See Matthew 28; Mark 16:1-12; Luke 24:1-50; John 20:11-18

 Easter lies too far beyond our experience for us to grasp more than impressions of startling appearances by a Jesus who is but isn’t dead, is but isn’t a ghost, is but isn’t the familiar figure his followers knew so well. What was he like? Well, flesh but not flesh as we know it, wounded but not with wounds as we know them, transformed but not in any way we can really picture. He appeared unannounced in locked rooms, walked incognito with discouraged disciples, ate solid food but passed through solid walls. Conceptual explanations of the resurrection don’t help much more than our flawed images do. They make use of words we know, but they use them to expound a reality we don’t, not really.

   We’re in good company, to judge by the general confusion that seems to have left the first Easter Christians babbling contradictory accounts of who saw what when and who believed whom—or didn’t. A stammer was probably the most honest way for them to describe a reality into and over which they stumbled in happy but fearful discovery.
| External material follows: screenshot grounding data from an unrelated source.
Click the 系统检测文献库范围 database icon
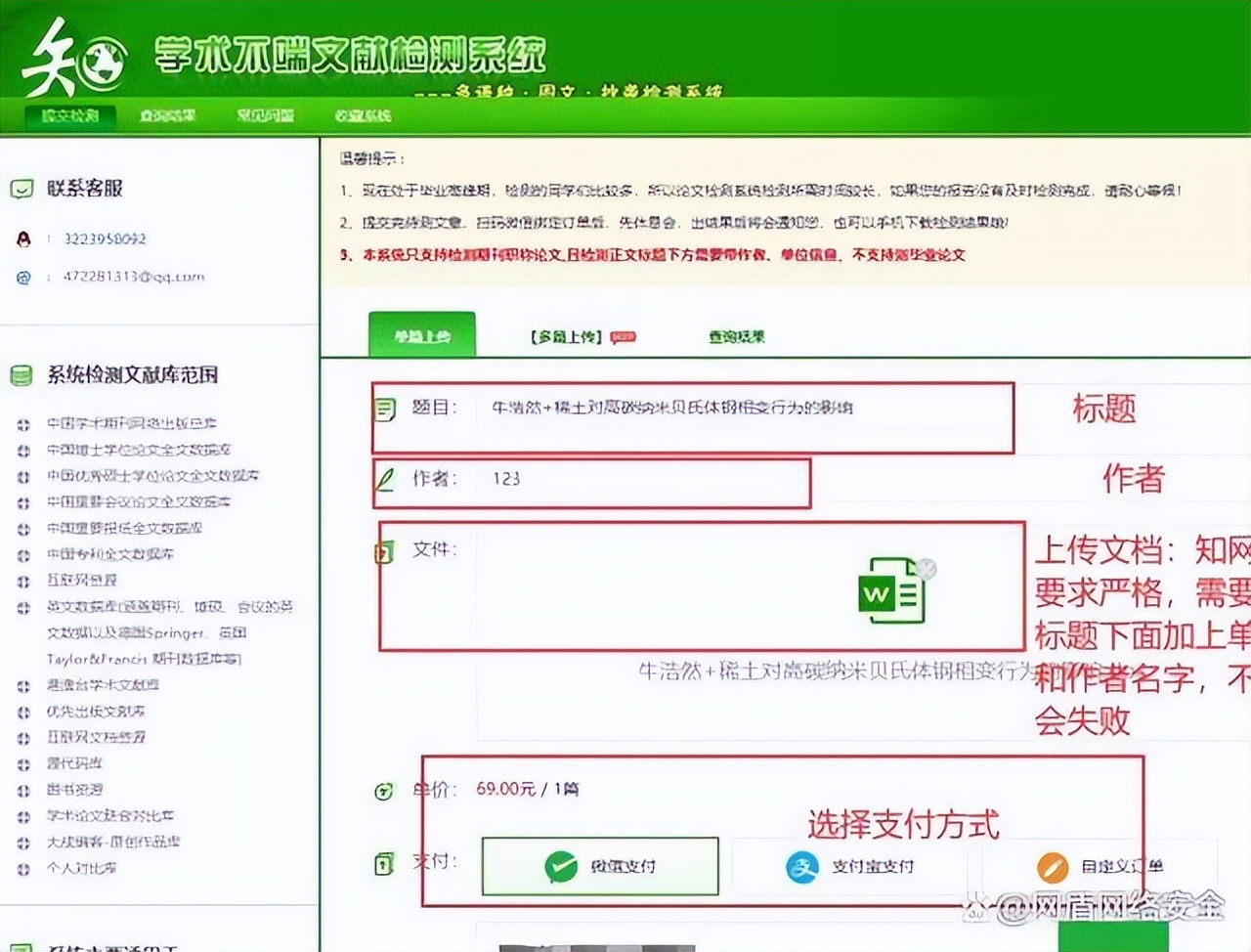1251x952 pixels. (22, 375)
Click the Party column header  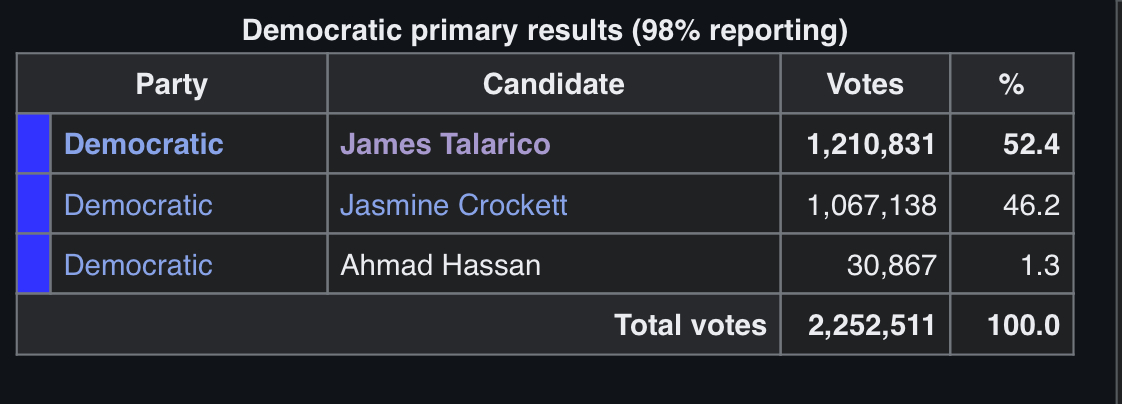(x=171, y=84)
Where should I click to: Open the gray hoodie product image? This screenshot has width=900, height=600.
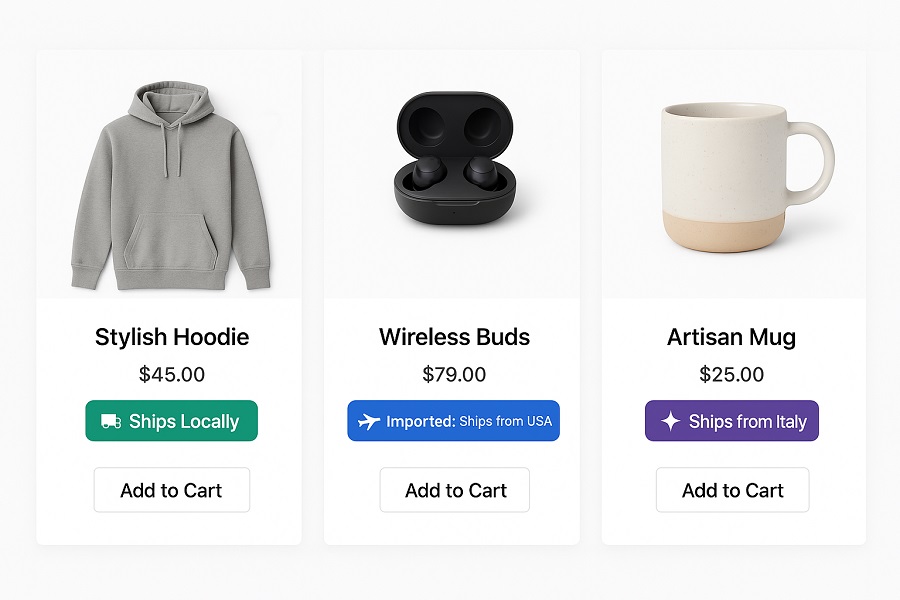(170, 185)
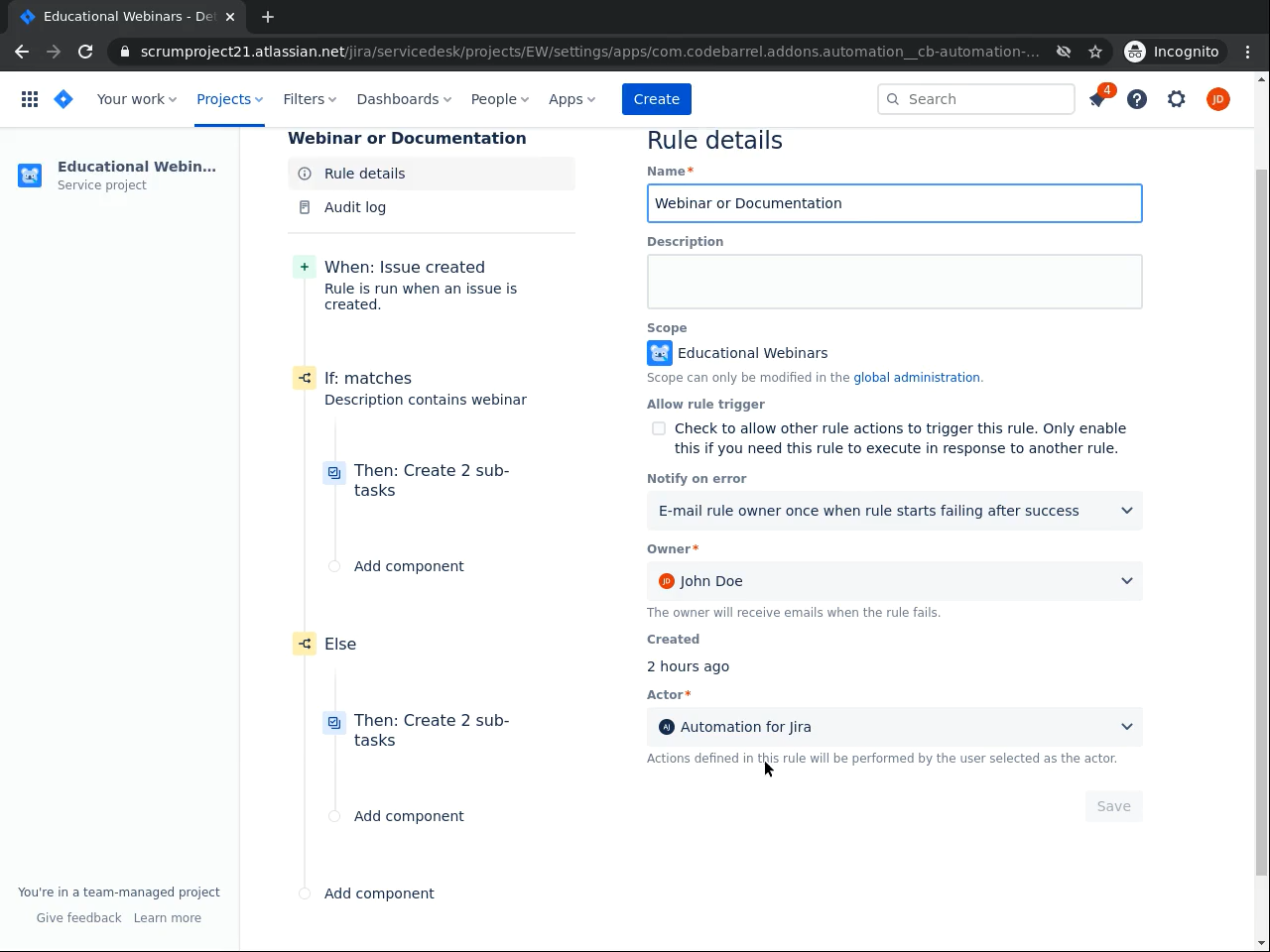The image size is (1270, 952).
Task: Open the Audit log tab
Action: click(x=355, y=207)
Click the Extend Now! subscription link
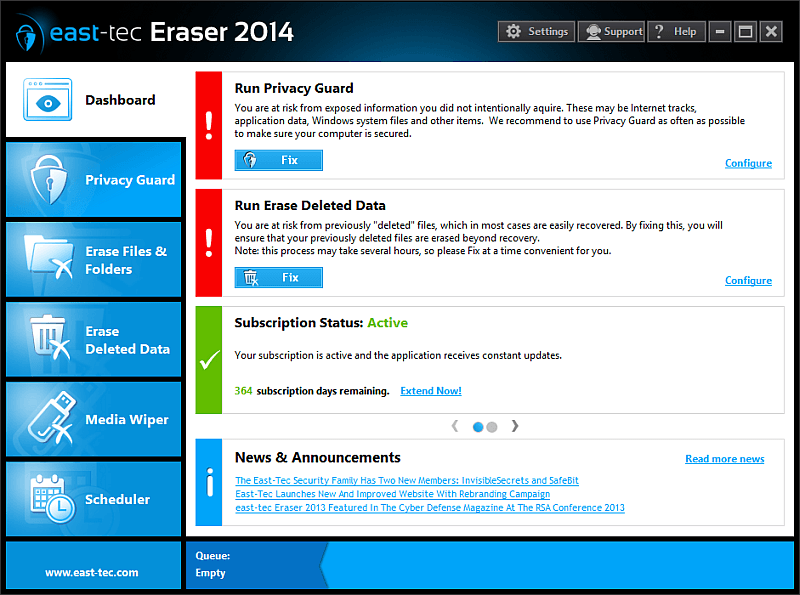Screen dimensions: 800x595 click(x=431, y=391)
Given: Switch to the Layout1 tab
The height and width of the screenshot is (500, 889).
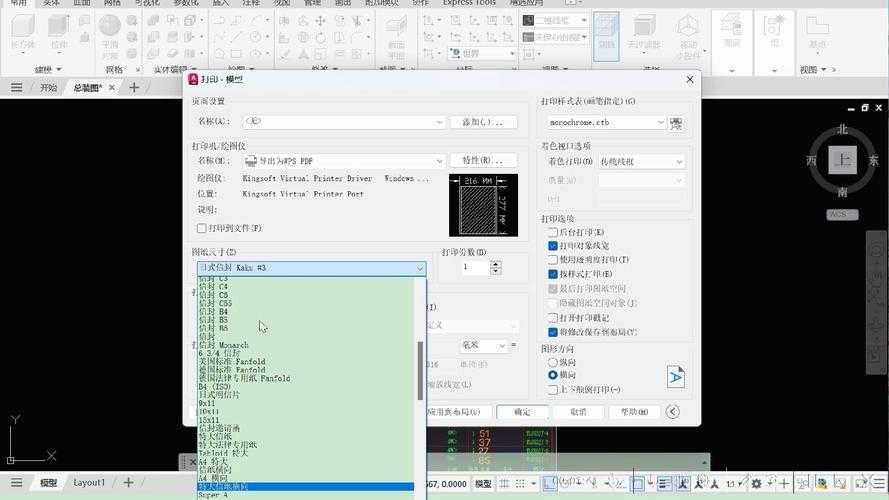Looking at the screenshot, I should 89,482.
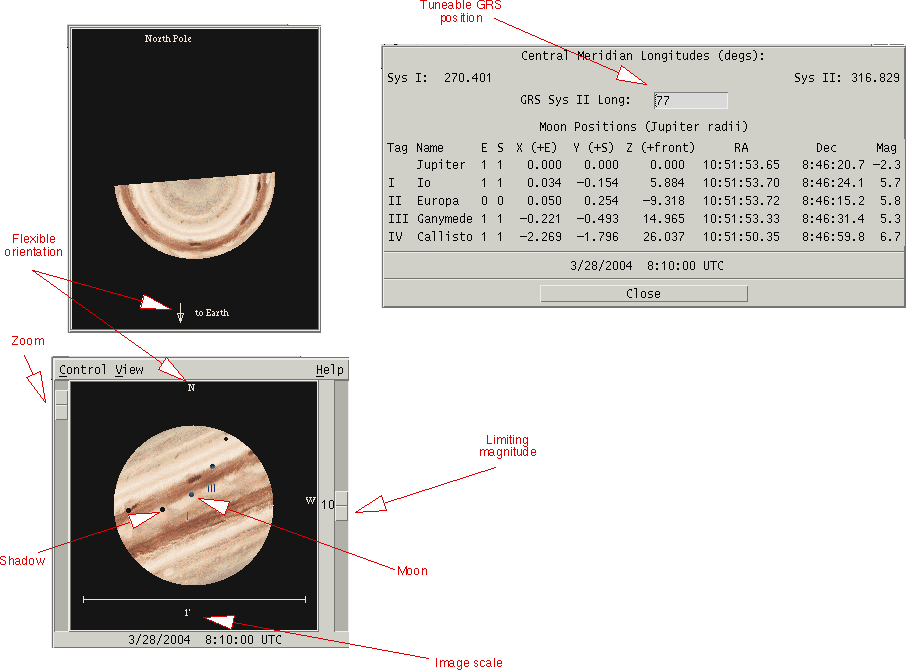Select the Europa name in the moon table

(437, 200)
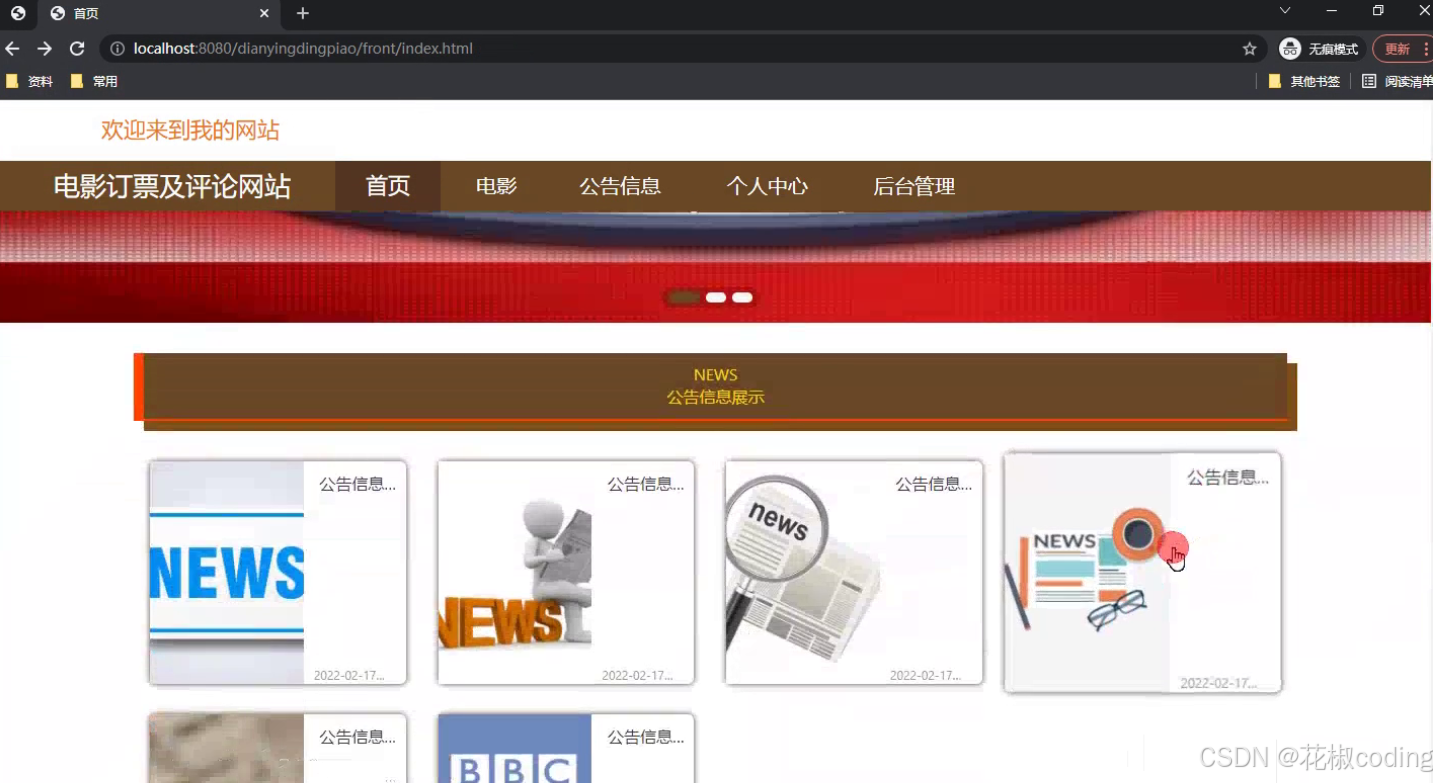This screenshot has height=783, width=1437.
Task: Click the site info icon beside localhost URL
Action: tap(118, 48)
Perhaps our own Easter alleluias are our contemporary way of stammering out a truth for which we have no coherent words.

 The risen Christ, transformed into the Fire hidden at the heart of human flesh, sheds a light so bright it blinds us. Paul discovered that on the Damascus road (Galatians 1:15-24). But he was not the first to learn it. Jesus’ resurrection appearances are stories of that light reaching out to touch one by one the dark places in which his early followers walked: the apostles’ fear, Mary Magdalene’s grief, Thomas’s angry doubt, Peter’s shame. Those stories console because the beloved Christ appears in person to cast light into murky experiences we too have known. Fear, grief, doubt, and shame are shadows through which we have all walked.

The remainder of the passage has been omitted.